Jimmy Connor

Personal information
- Full name: James Connor
- Place of birth: Bathgate, Scotland
- Height: 5 ft 8+1⁄2 in (1.74 m)
- Position(s): Defender

Senior career*
- Years: Team / Apps / (Gls)
- 1905–1914: Blackpool / 281 / (30)

= Jimmy Connor (footballer, born 1881) =

Scottish footballer

James Connor was a Scottish professional footballer. He spent his entire career at Blackpool in the early 1900s, making almost 300 Football League appearances for the club.

==Blackpool==
Bathgate-born Connor made his debut for Blackpool in the opening game of the 1905–06 season, scoring both goals in their 2–0 victory over Burton United at Bloomfield Road. He went on to appear in 33 of Blackpool's 38 league games that season, scoring a further four goals. He also appeared in all five of the club's FA Cup ties.

The following season, 1906–07, Connor's appearances were sporadic.
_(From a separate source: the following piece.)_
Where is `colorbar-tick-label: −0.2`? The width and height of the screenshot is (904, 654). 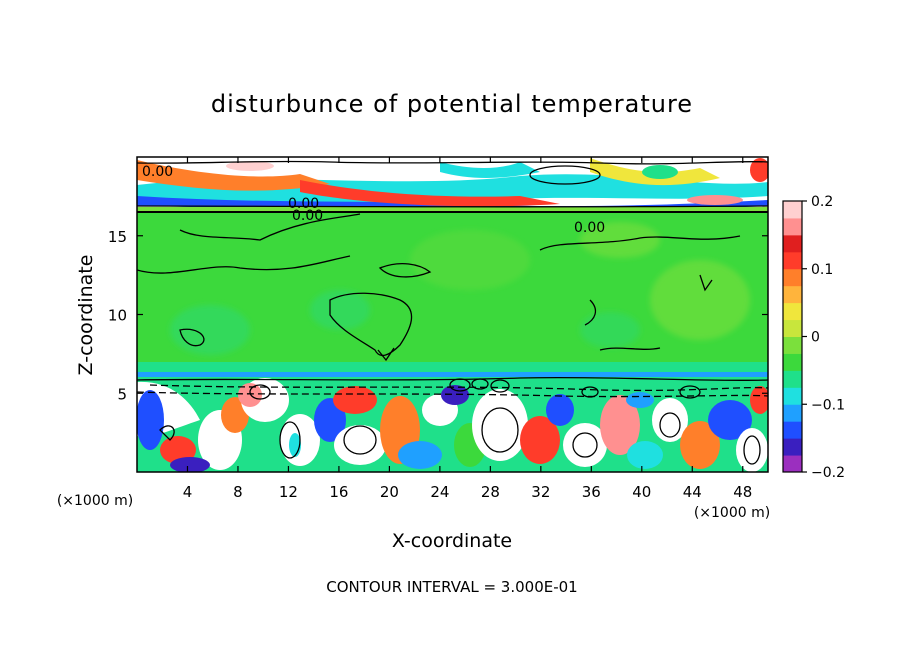 colorbar-tick-label: −0.2 is located at coordinates (828, 473).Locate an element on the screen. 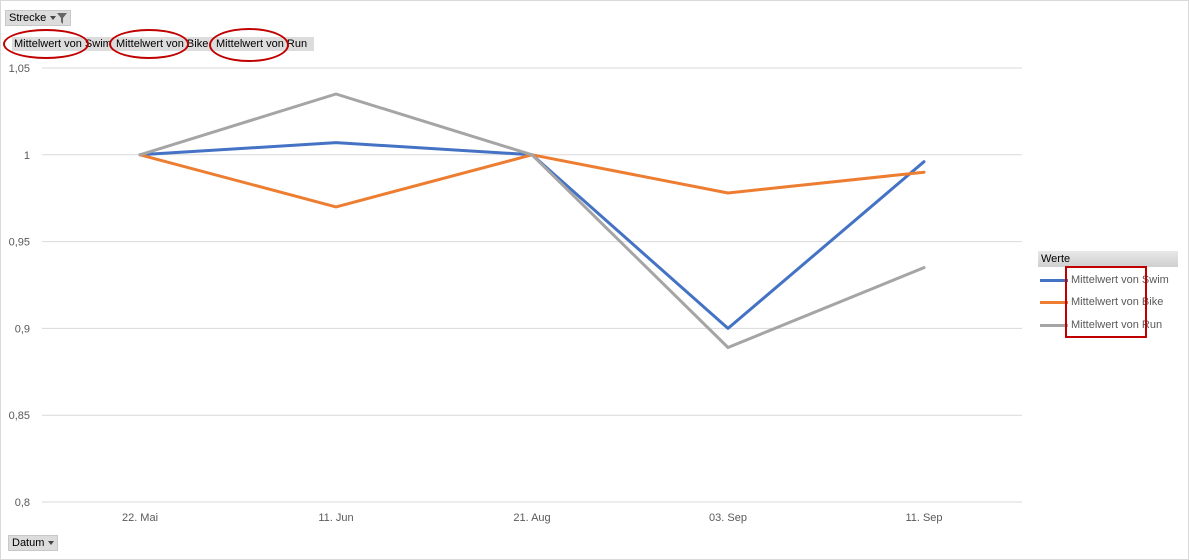 This screenshot has height=560, width=1189. x-tick-label: 21. Aug is located at coordinates (532, 518).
After scoring in the opening league game at Barsnley, he missed the following seven games. Upon his return, on 20 October 1906, he scored two more goals in a 4–1 victory at home to Glossop. He made a total of thirteen league appearances, scoring four goals.

In 1907–08, Connor made 23 league appearances and scored one goal: Blackpool's second in a 2–1 home victory over Fulham on 11 April 1908.

The following 1908–09 league campaign, Connor missed only three games; however, for the first time since his arrival at the club, he failed to score.

1909–10 saw Connor make 35 league appearances, scoring four goals, all but one of which came in Blackpool victories.

He found the net on six occasions in 1910–11, including three in the first four league games.

Connor was ever-present throughout Blackpool's 42 league and cup fixtures of 1911–12. He scored two goals, both penalties in home league games — against Grimsby Town, firstly, and then against Fulham.

In 1912–13, Connor's league appearances came in bursts, followed by short omissions. He made 28 starts and scored three goals (again, all from the penalty spot).

He found himself more of a regular fixture in the side once again for the 1913–14 season, missing only two league games. He scored four goals, one of which was a game-winner against Leicester Fosse at Bloomfield Road on 10 April 1914.

The 1914–15 season was Connor's final one with Blackpool. He appeared in the first nine league games, the last of which — a 2–1 defeat at home to Leicester Fosse on 24 October 1914 — marked his final appearance for the club.